Background: The use of Alzheimer's disease (AD) models obtained by intracerebral infusion of amyloid-beta (A beta) has been increasingly reported in recent years. Nonetheless, these models may present important challenges. Objective: We have focused on canonical mechanisms of hippocampal-related neural plasticity to characterize a rat model obtained by an intracerebroventricular (icv) injection of soluble amyloid-C-42 (A beta(42)). Methods: Animal behavior was evaluated in the elevated plus maze, Y-Maze spontaneous or forced alternation, Morris water maze, and open field, starting 2 weeks post-A beta(42) infusion. Hippocampal neurogenesis was assessed 3 weeks after A beta(42) injection. A beta deposition, tropomyosin receptor kinase B levels, and neuroinflammation were appraised at 3 and 14 days post-A beta(42) administration. Results: We found that immature neuronal dendritic morphology was abnormally enhanced, but proliferation and neuronal differentiation in the dentate gyrus was conserved one month after A beta(42) injection. Surprisingly, animal behavior did not reveal changes in cognitive performance nor in locomotor and anxious-related activity.
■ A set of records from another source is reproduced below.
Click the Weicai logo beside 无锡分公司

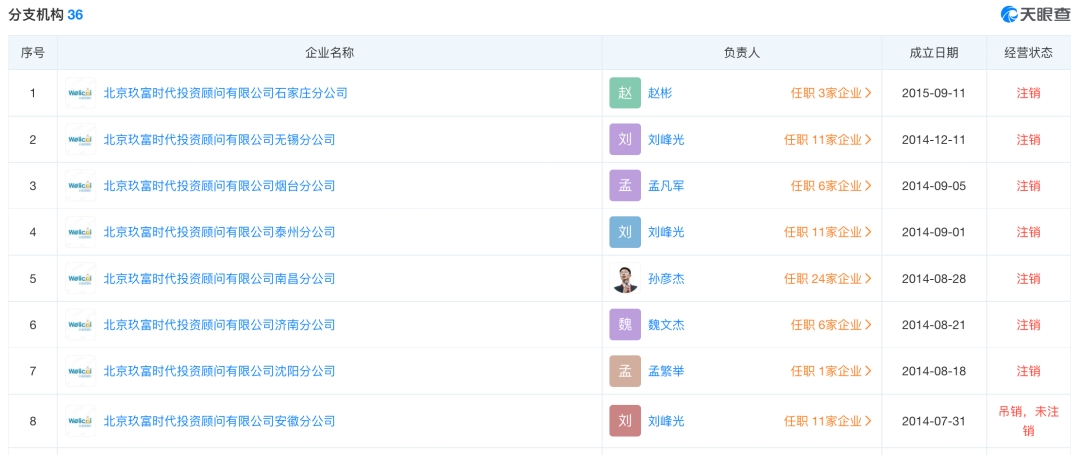[81, 139]
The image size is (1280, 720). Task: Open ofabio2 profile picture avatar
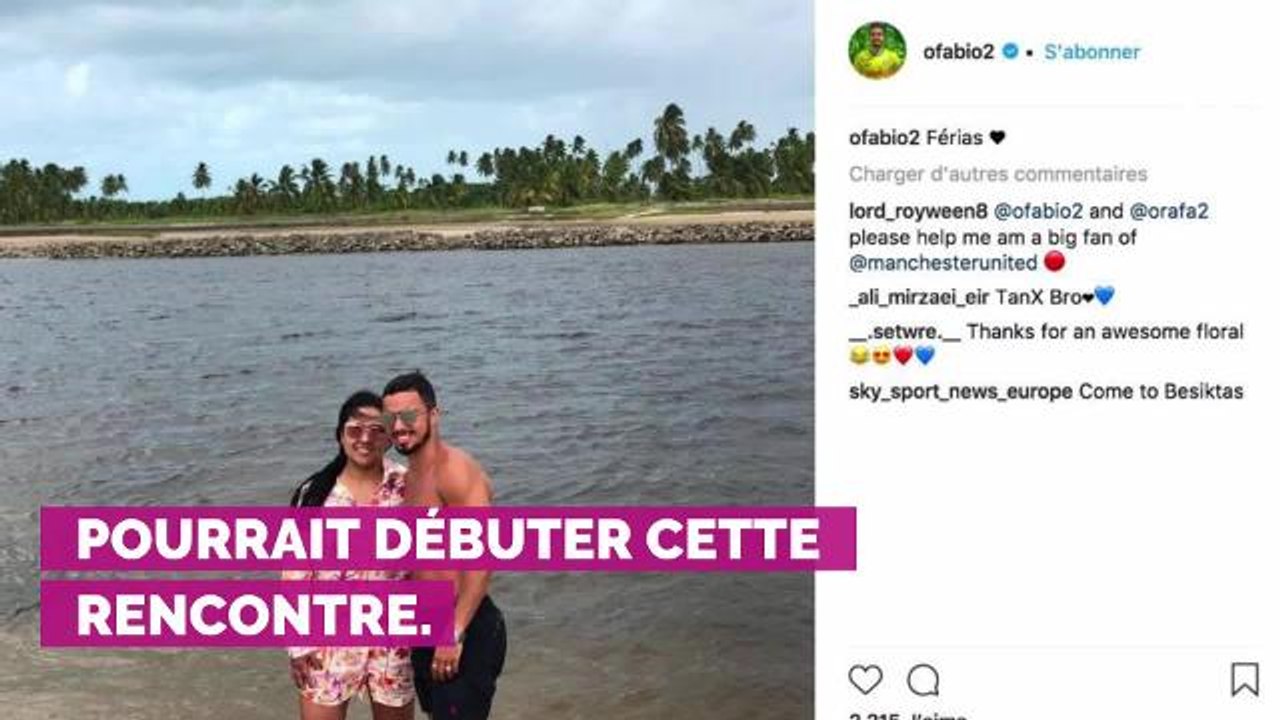point(877,50)
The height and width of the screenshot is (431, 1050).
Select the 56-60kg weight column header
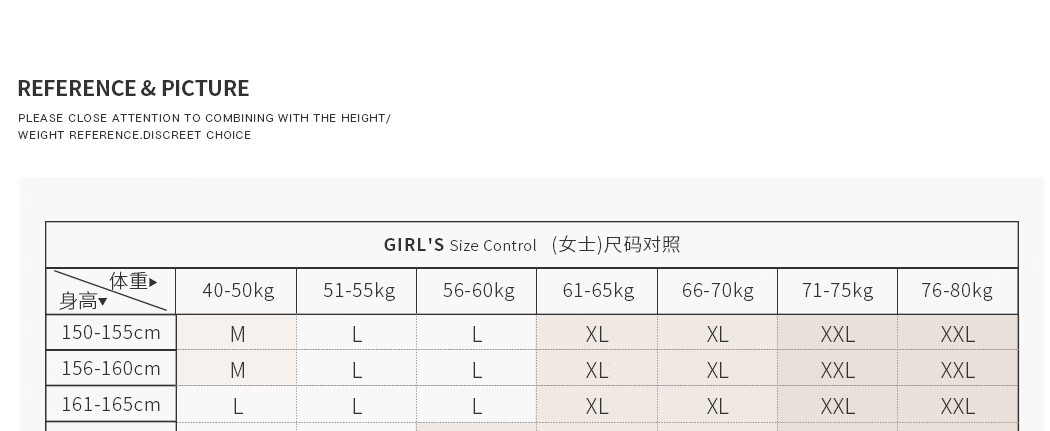478,291
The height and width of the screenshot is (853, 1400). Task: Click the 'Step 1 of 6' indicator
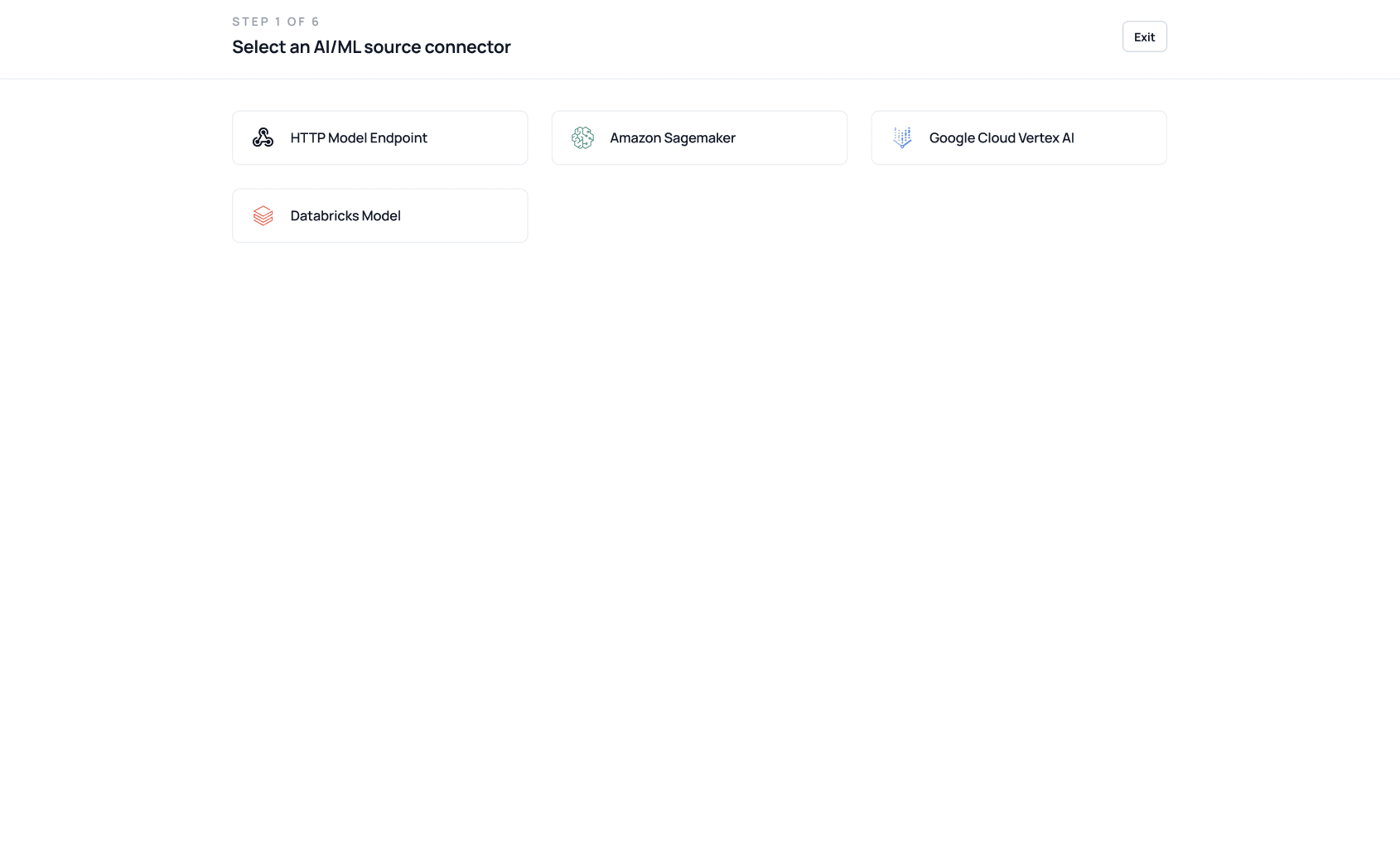pyautogui.click(x=276, y=22)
Brain-derived neurotrophic factor related-signaling was also unchanged at 3 and 14 days post-A beta icv injection. Likewise, astrocytic and microglial markers of neuroinflammation in the hippocampus were unaltered in these time points. Conclusion: Taken together, our data emphasize a high variability and lack of behavioral reproducibility associated with these A beta injection-based models, as well as the need for its further optimization, aiming at addressing the gap between preclinical AD models and the human disorder.